England v. Mortgage Electronic Registration Systems et al
Filing
15
Memorandum and Order Granting Defendants' 8 9 Motions to Dismiss and Dismissing Case. Signed by District Judge Avern Cohn. (SCha)
UNITED STATES DISTRICT COURT
EASTERN DISTRICT OF MICHIGAN
SOUTHERN DIVISION
ROY S. ENGLAND,
Plaintiff,
vs.
Case No. 13-10438
MORTGAGE ELECTRONIC REGISTRATION
SYSTEMS, FEDERAL NATIONAL MORTGAGE
ASSOCIATION, BANK OF AMERICA, N.A., and
SETERUS, INC.
HON. AVERN COHN
Defendants.
________________________________/
MEMORANDUM AND ORDER
GRANTING DEFENDANTS’ MOTIONS TO DISMISS
(Docs. 8, 9)

MATERIAL PROVIDED:

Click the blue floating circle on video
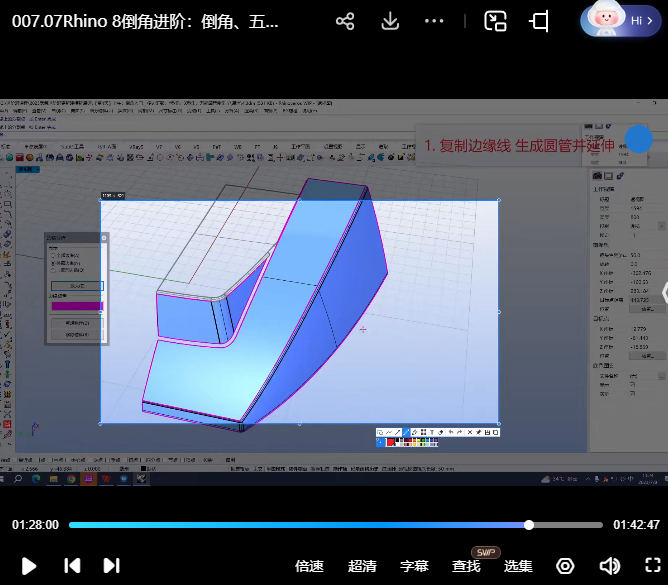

TASK TO CARRY OUT: Print the passage of the court order from "Case No. 13-10438" through "Defendants.", without changing a word.

EXERCISE OUTPUT:
Case No. 13-10438
MORTGAGE ELECTRONIC REGISTRATION
SYSTEMS, FEDERAL NATIONAL MORTGAGE
ASSOCIATION, BANK OF AMERICA, N.A., and
SETERUS, INC.
HON. AVERN COHN
Defendants.